== Extract ==

If we need to later modify an existing column, we can do so by referencing this column again with the syntax df["column"], then re-assigning it to a new Series or array.

# Modify the “name_lengths” column to be one less than its original value
babynames["name_lengths"] = babynames["name_lengths"]-1
babynames.head()

	State	Sex	Year	Name	Count	name_lengths
0	CA	F	1910	Mary	295	3
1	CA	F	1910	Helen	239	4
2	CA	F	1910	Dorothy	220	6
3	CA	F	1910	Margaret	163	7
4	CA	F	1910	Frances	134	6

We can rename a column using the .rename() method. .rename() takes in a dictionary that maps old column names to their new ones.

# Rename “name_lengths” to “Length”
babynames = babynames.rename(columns={"name_lengths":"Length"})
babynames.head()

	State	Sex	Year	Name	Count	Length
0	CA	F	1910	Mary	295	3
1	CA	F	1910	Helen	239	4
2	CA	F	1910	Dorothy	220	6
3	CA	F	1910	Margaret	163	7
4	CA	F	1910	Frances	134	6

If we want to remove a column or row of a DataFrame, we can call the .drop method. Use the axis parameter to specify whether a column or row should be dropped. Unless otherwise specified, pandas will assume that we are dropping a row by default.

# Drop our new "Length" column from the DataFrame
babynames = babynames.drop("Length", axis="columns")
babynames.head(5)

	State	Sex	Year	Name	Count
0	CA	F	1910	Mary	295
1	CA	F	1910	Helen	239
2	CA	F	1910	Dorothy	220
3	CA	F	1910	Margaret	163
4	CA	F	1910	Frances	134

Notice that we reassigned babynames to the result of babynames.drop(...). This is a subtle, but important point: pandas table operations do not occur in-place. Calling df.drop(...) will output a copy of df with the row/column of interest removed, without modifying the original df table.

In other words, if we simply call:

# This creates a copy of `babynames` and removes the column "Name"...
babynames.drop("Name", axis="columns")

# ...but the original `babynames` is unchanged! 
# Notice that the "Name" column is still present
babynames.head(5)

	State	Sex	Year	Name	Count
0	CA	F	1910	Mary	295
1	CA	F	1910	Helen	239
2	CA	F	1910	Dorothy	220
3	CA	F	1910	Margaret	163
4	CA	F	1910	Frances	134

3.3 Handy Utility Functions

pandas contains an extensive library of functions that can help shorten the process of setting and getting information from its data structures. In the following section, we will give overviews of each of the main utility functions that will help us in Data 100.

===
== Available data ==

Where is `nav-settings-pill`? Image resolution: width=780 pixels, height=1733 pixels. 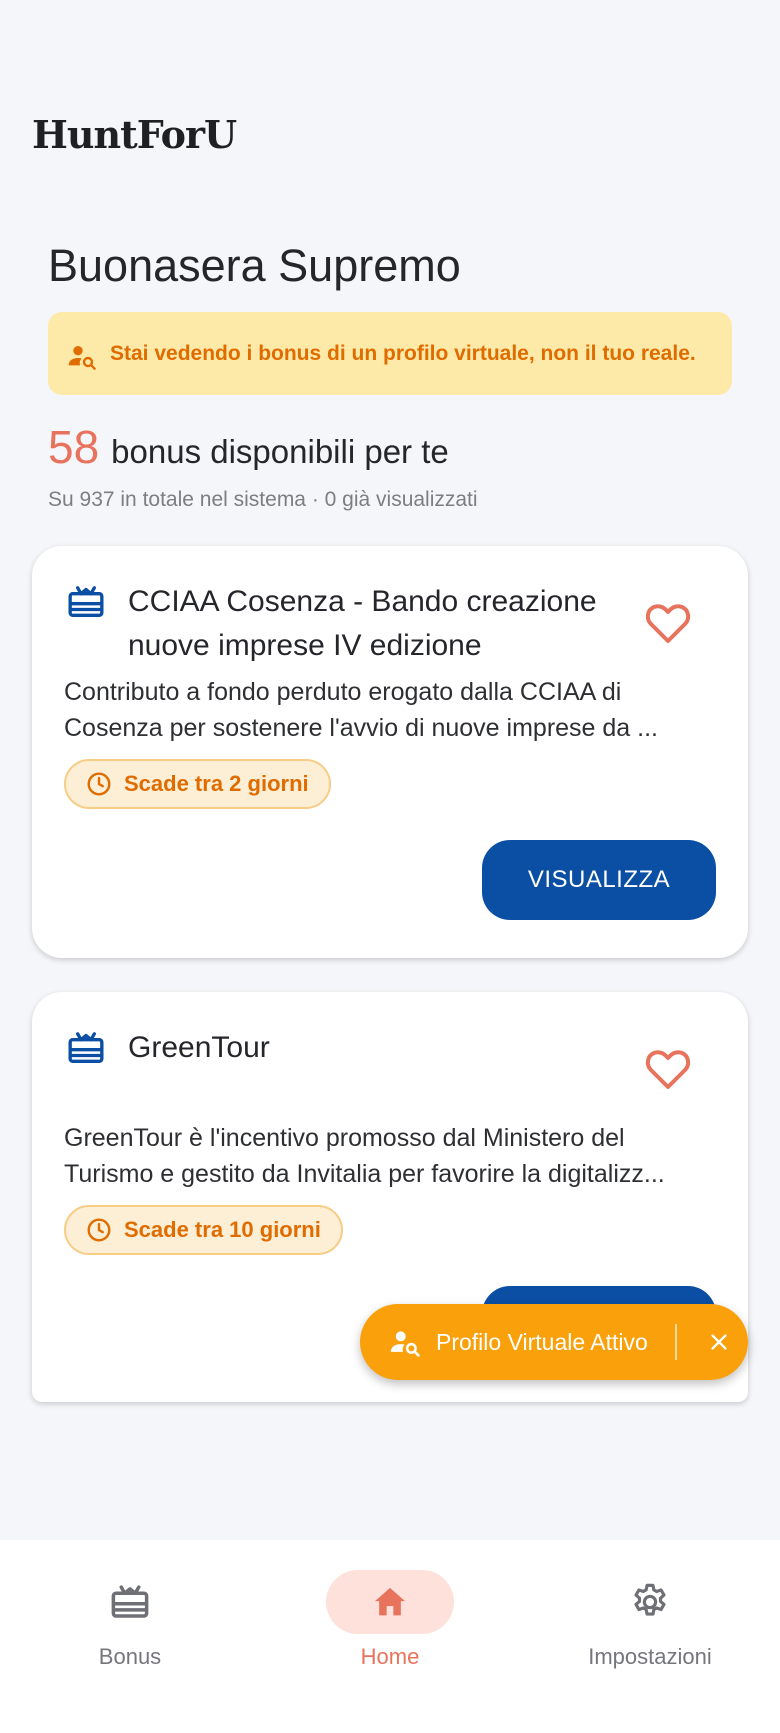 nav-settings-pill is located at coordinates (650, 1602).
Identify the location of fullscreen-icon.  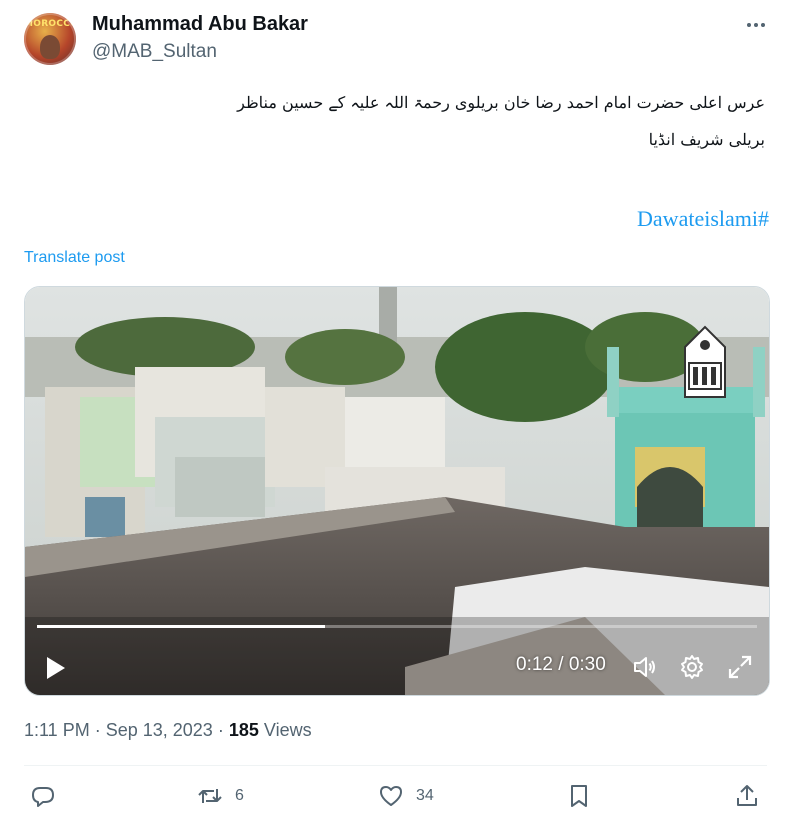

===

▶ [Exercise]: What does the pandas excerpt say .drop removes when no axis is specified?

▶ [Response]: A row, since pandas assumes by default that a row is being dropped.